What is particularly remarkable in her recent work is the way she approaches the experience of childbirth. In an artistic tradition that has largely avoided this subject or relegated it to the margins, Hollowell places it at the center of her practice. Her depictions of cervical dilation transform this physiological process into a cosmic epic where the maternal body becomes the site of a universal transformation.
The political dimension of her work should not be underestimated. In a context where reproductive rights are constantly threatened, where the female body remains an ideological battlefield, Hollowell’s works affirm the power and autonomy of the female body. Her work on abortion, notably in “Emerald Mountain” (2013), approaches this experience not as trauma but as a moment of liberation and self-affirmation.
There is a deeply Spinozist dimension in her work. For Baruch Spinoza, body and mind were only two aspects of the same substance, and joy was linked to the increase of our power to act. Hollowell’s works embody this philosophy by celebrating the power of the female body without ever reducing it to its mere materiality. Each painting is an affirmation of the joy that can emerge even from the most intense physical experiences.
Her treatment of sexuality is particularly nuanced. Unlike so many artists who unconsciously reproduce the male gaze, Hollowell creates works that celebrate female desire in all its complexity. Her “Linked Lingams” are not mere phallic representations but sophisticated explorations of the interconnection of sexual energies.
In her most recent works, Hollowell pushes her exploration of corporality even further by incorporating direct casts of pregnant women’s bodies. These sculptural elements create a fascinating bridge between abstraction and physical reality, between artistic representation and direct bodily presence. It’s a bold evolution that reaffirms her commitment to grounding her work in lived experience while maintaining a transcendent dimension.
Hollowell’s color palette has also enriched over the years. To the flesh tones and celestial blues of her early works have been added bile greens, twilight mauves, electric fuchsias that expand the emotional spectrum of her work.
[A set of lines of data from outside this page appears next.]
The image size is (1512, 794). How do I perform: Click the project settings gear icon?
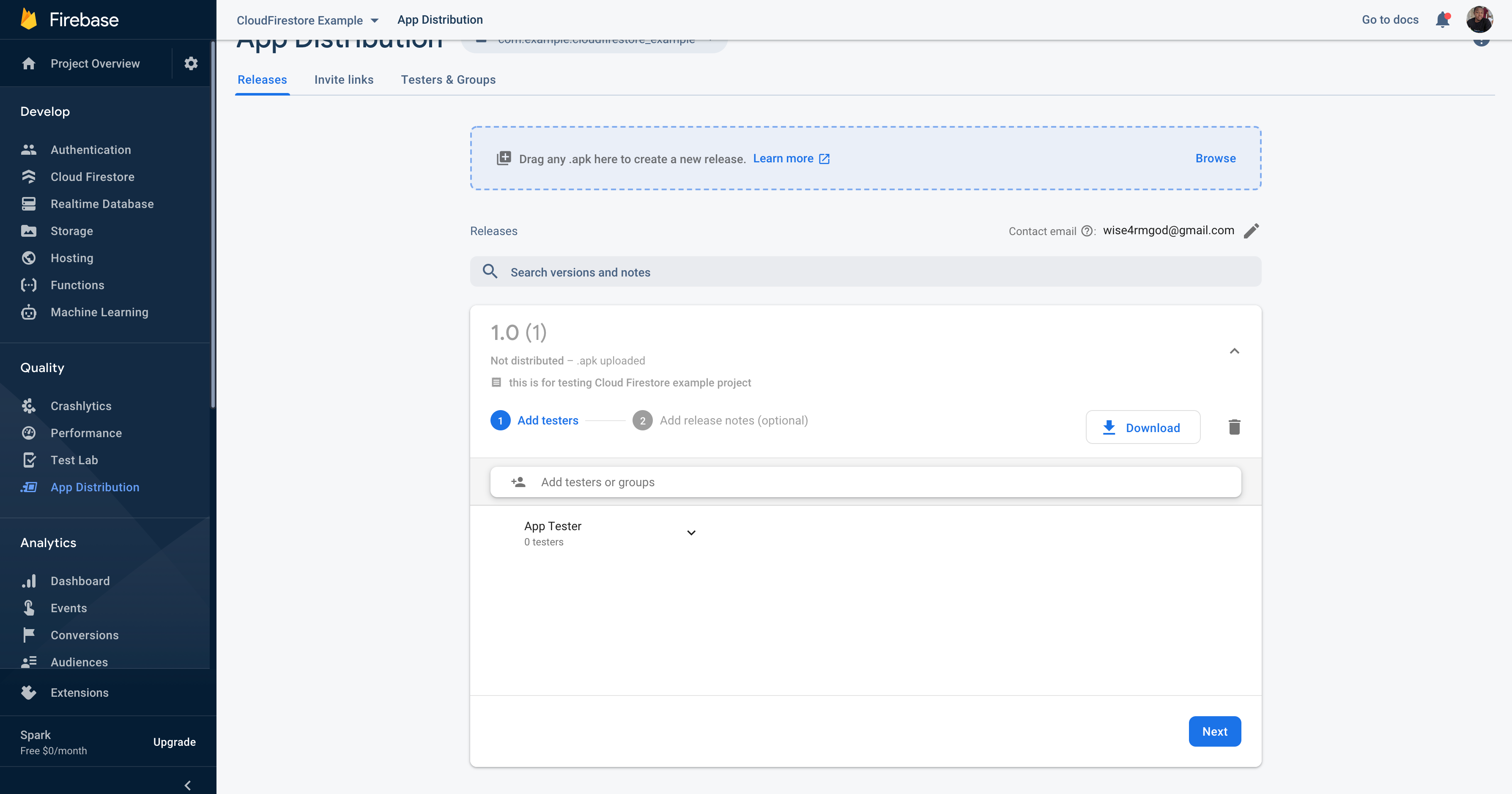pyautogui.click(x=191, y=63)
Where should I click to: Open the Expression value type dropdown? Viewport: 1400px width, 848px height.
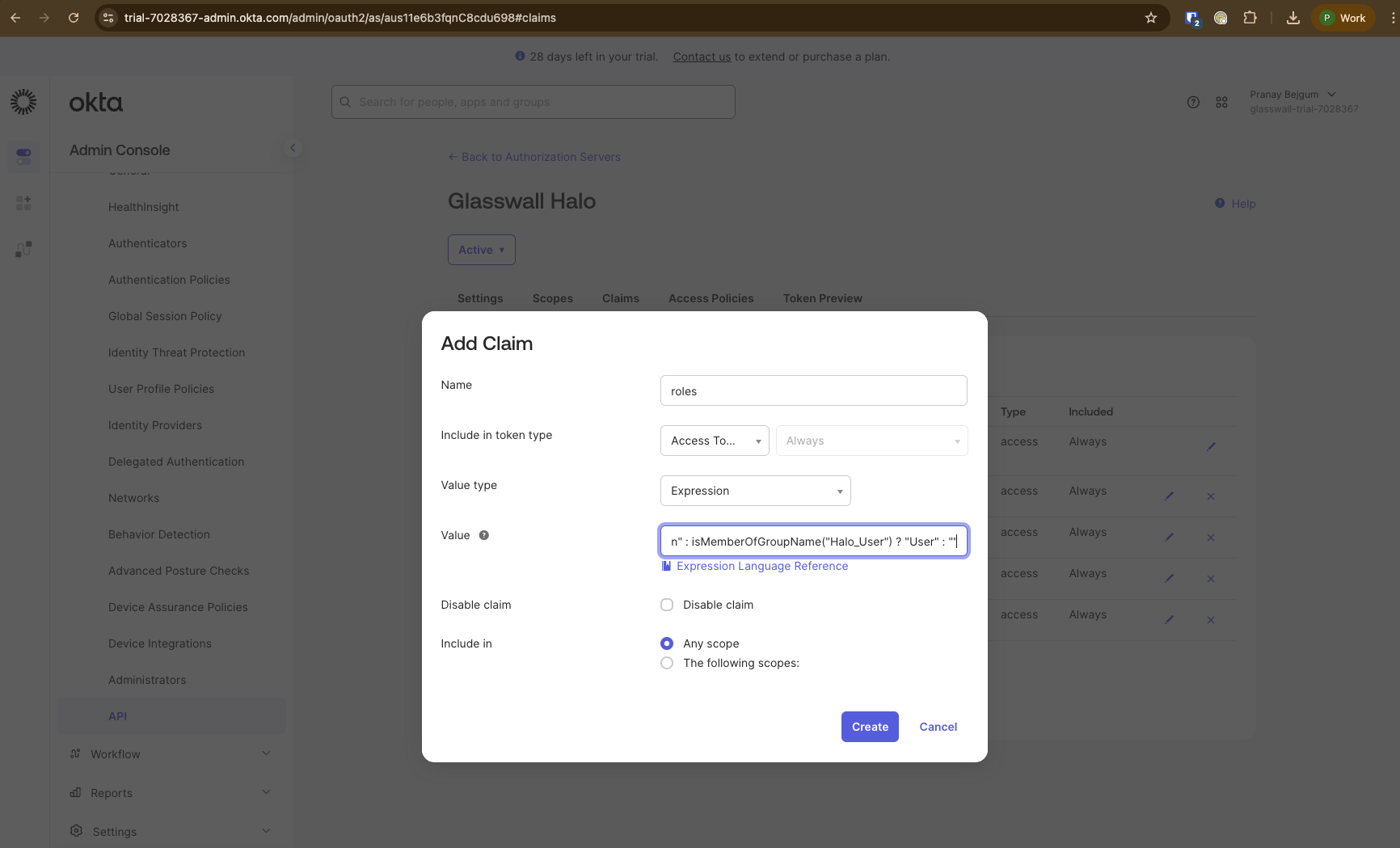pyautogui.click(x=754, y=490)
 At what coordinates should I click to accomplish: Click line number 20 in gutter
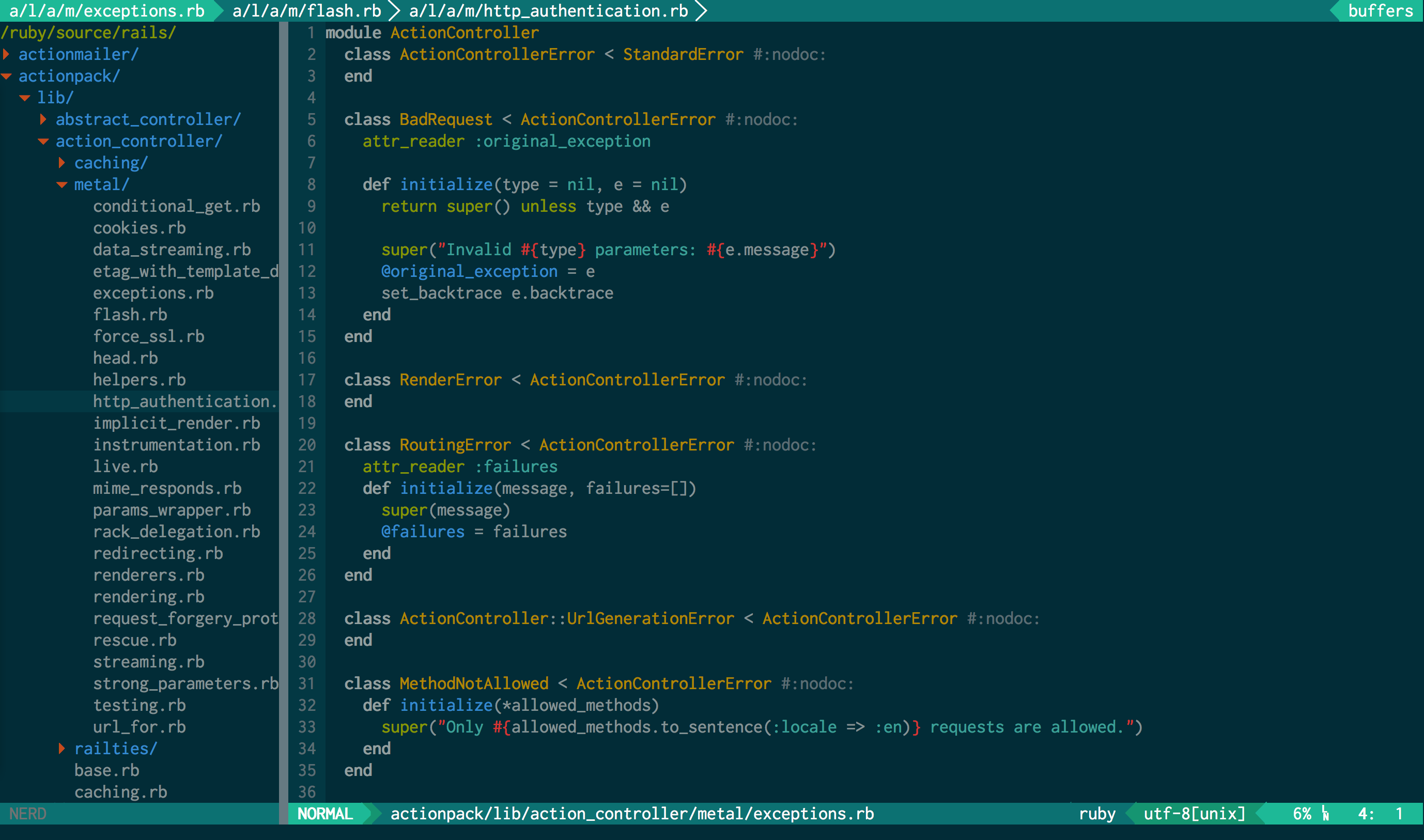(x=307, y=445)
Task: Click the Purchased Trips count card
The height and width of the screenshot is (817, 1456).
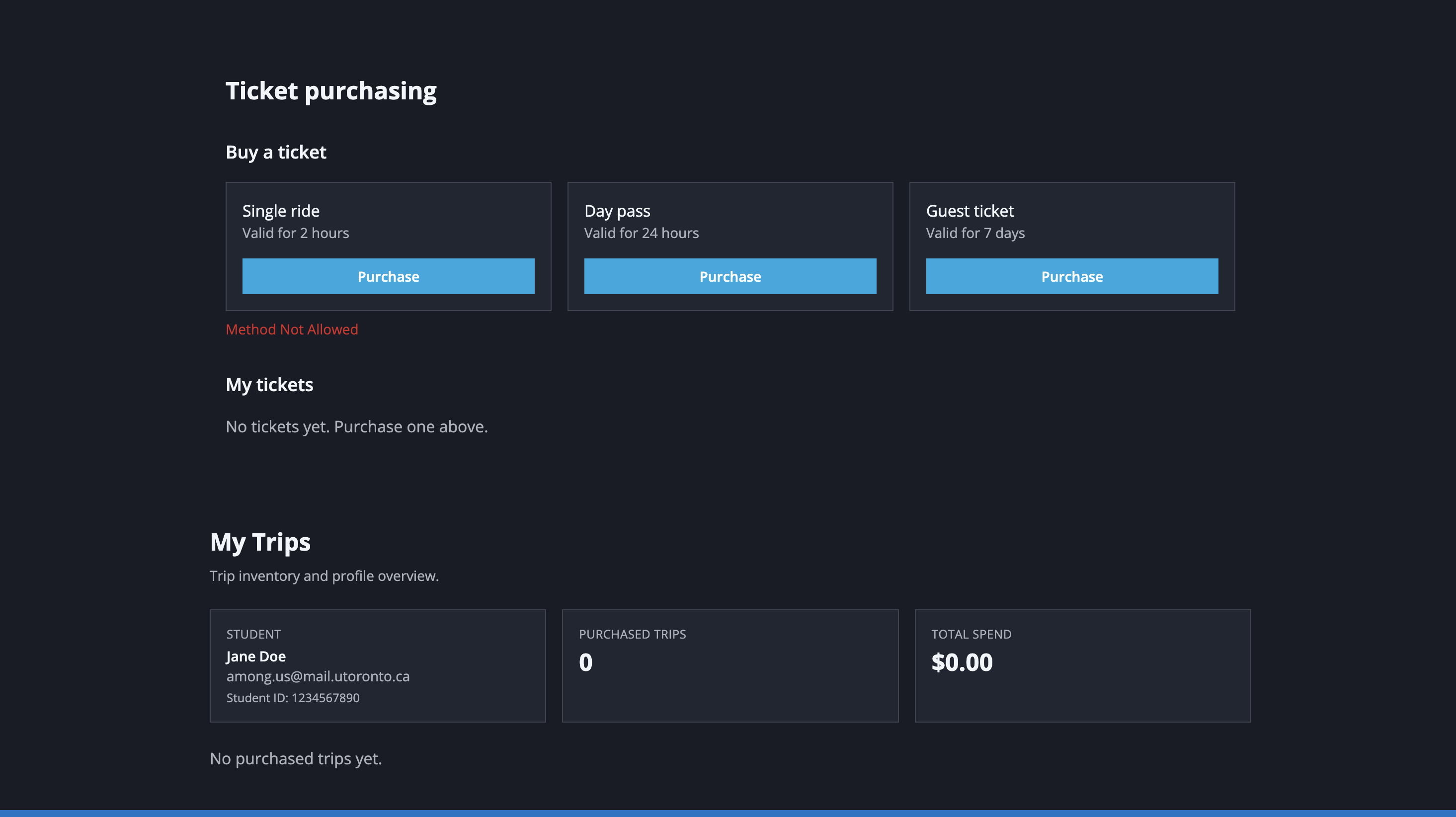Action: 729,665

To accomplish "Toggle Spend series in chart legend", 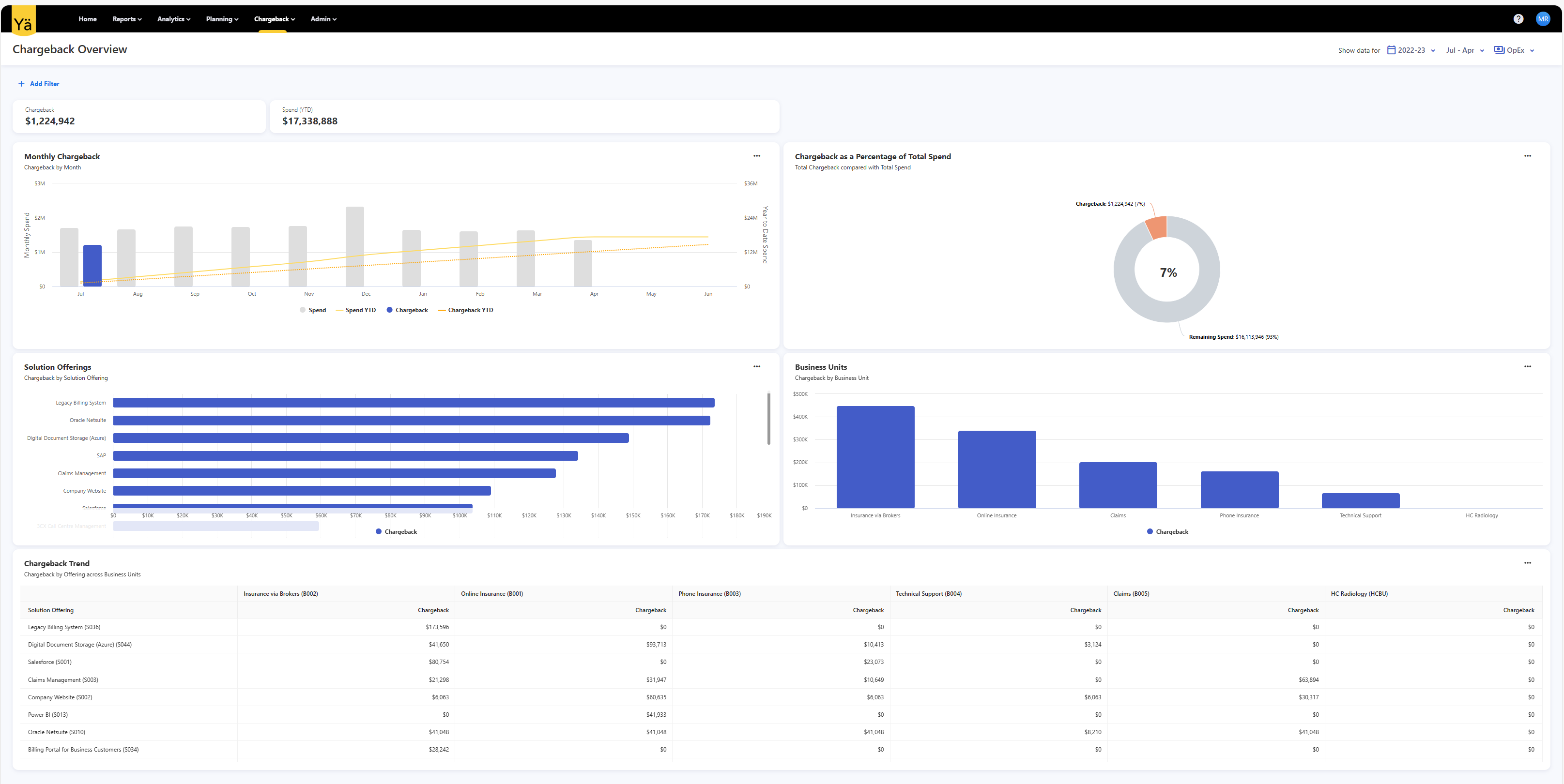I will [313, 310].
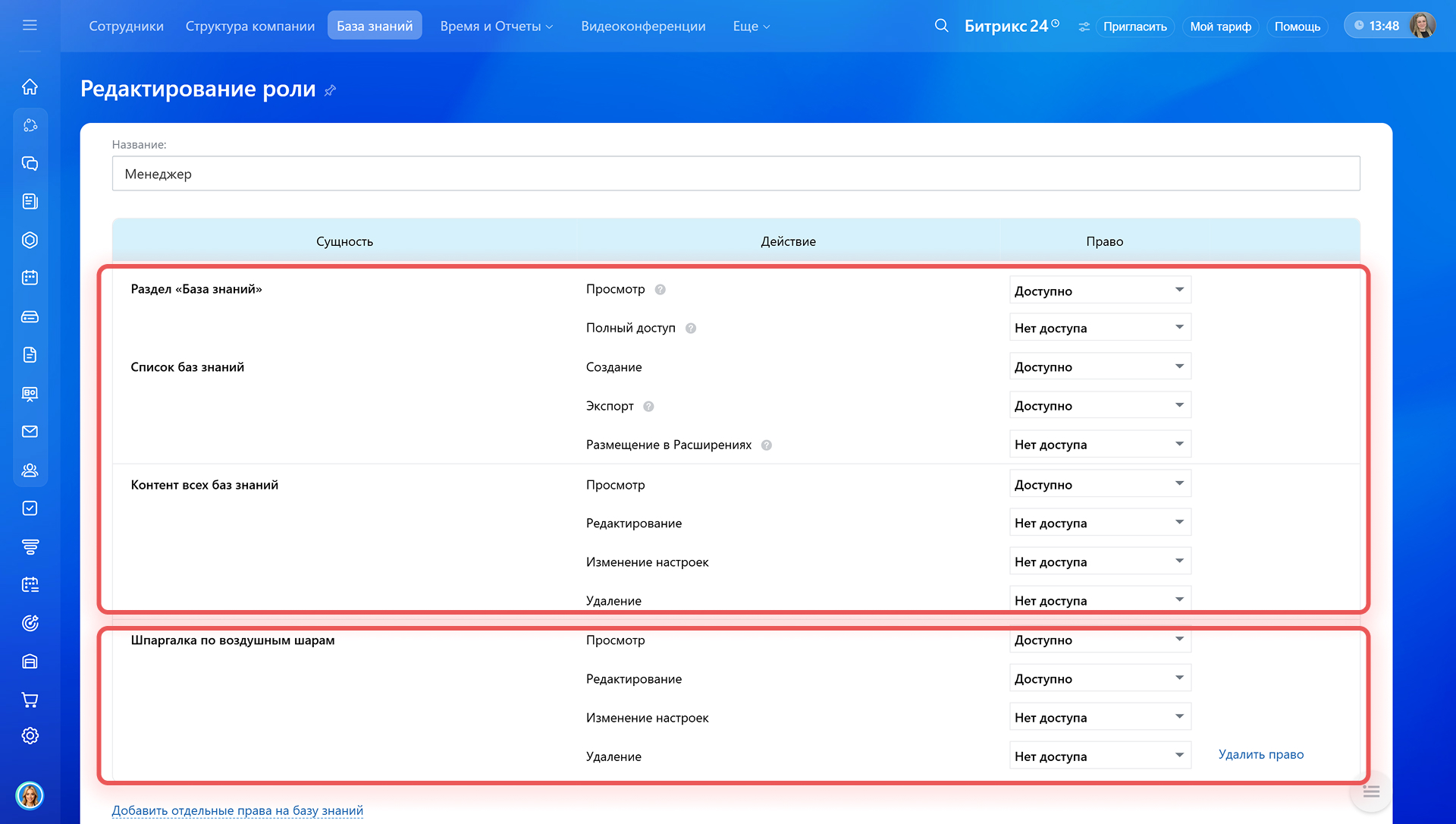Switch to Сотрудники tab
Image resolution: width=1456 pixels, height=824 pixels.
point(126,27)
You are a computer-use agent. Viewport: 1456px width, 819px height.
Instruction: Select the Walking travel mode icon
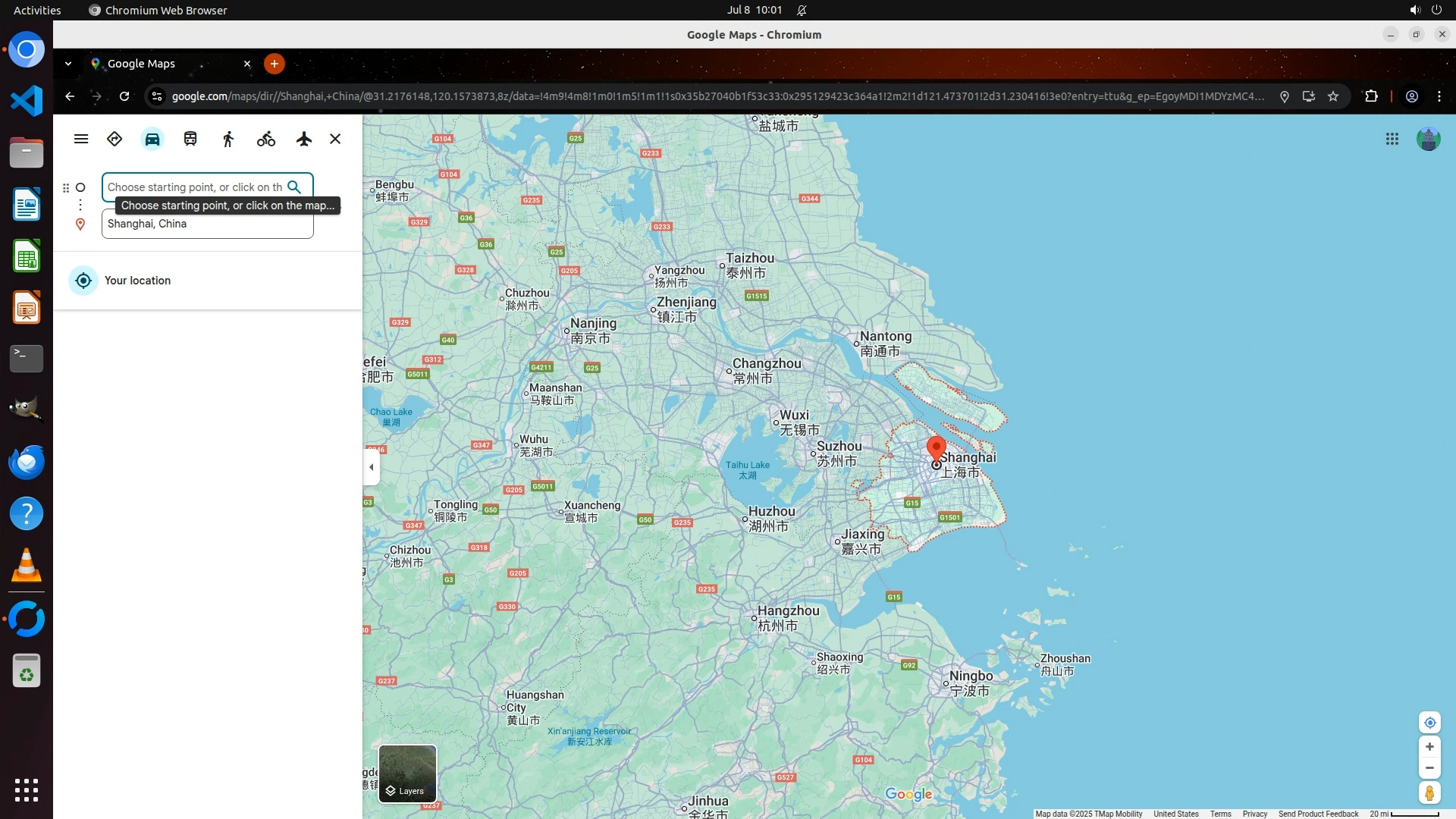[228, 140]
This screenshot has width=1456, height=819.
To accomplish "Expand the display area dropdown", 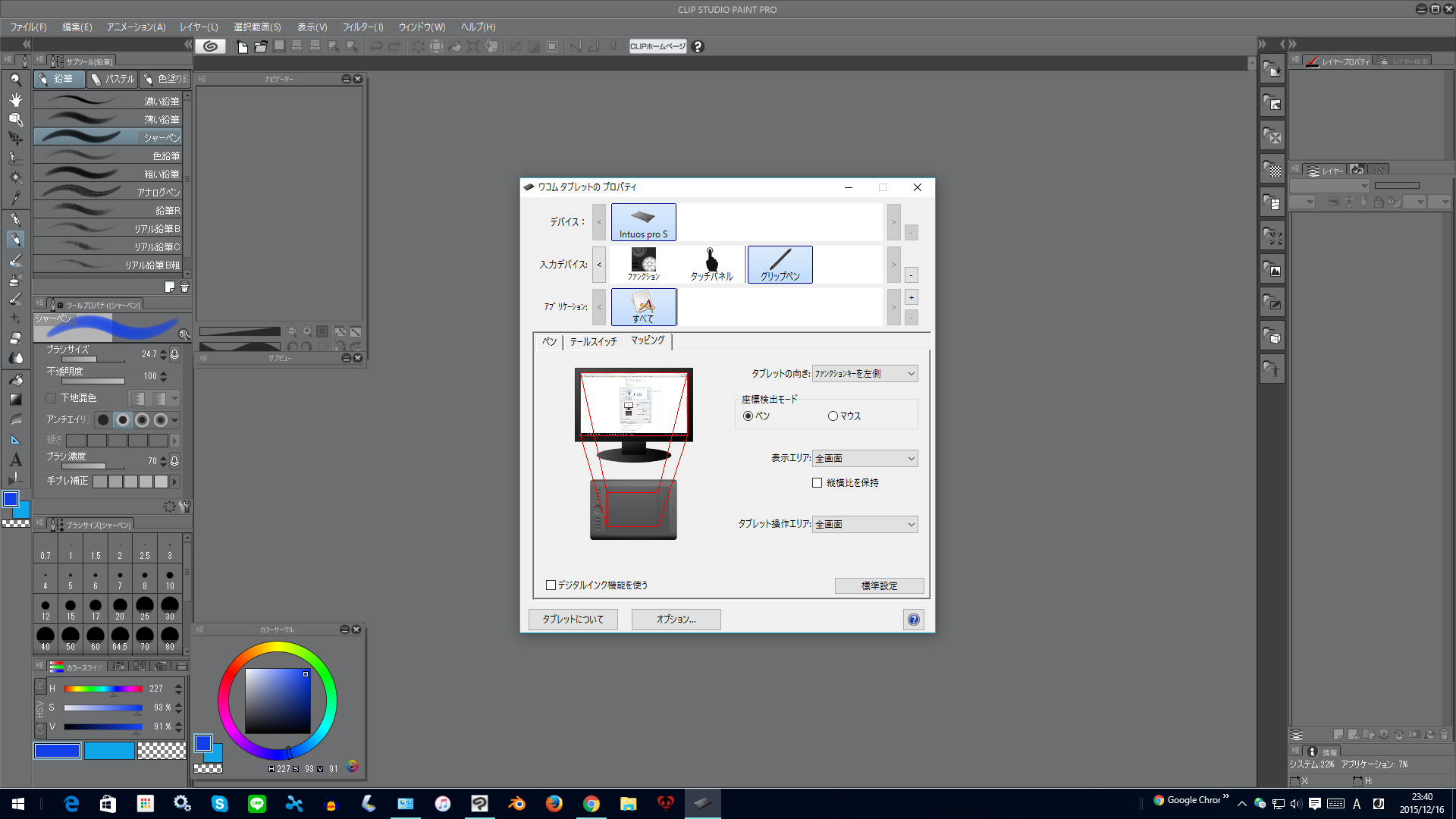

Each color is calibrated not only for its visual value but for its ability to evoke a specific physical sensation.
What makes her work particularly relevant today is that she creates pieces that resist digital reproduction. In a world where art is increasingly consumed through screens, Hollowell’s paintings demand physical presence. The play of shadow and light, subtle reliefs, texture variations can only be fully appreciated in person, reminding us of the importance of direct experience in an increasingly mediated world.
Loie Hollowell’s work represents far more than a mere formal innovation in the field of geometric abstraction. It is a bold attempt to create a new visual language capable of expressing the ineffable, those moments when our bodily experience becomes so intense that it transcends the limits of conventional representation. In an artistic landscape often dominated by cynicism and intellectual distance, her work reminds us that art can still touch us at the deepest level, making us feel in our flesh the transformative power of aesthetic experience.
And you know what? If this makes you uncomfortable, if these bodies transformed into cosmos disturb you, if this unashamed celebration of female corporality unsettles you, it may be exactly what contemporary art needs. In a world constantly trying to disembody us, to make us forget our bodily condition, Hollowell’s work is a monumental reminder of our fundamental humanity, in all its terrible and sublime beauty.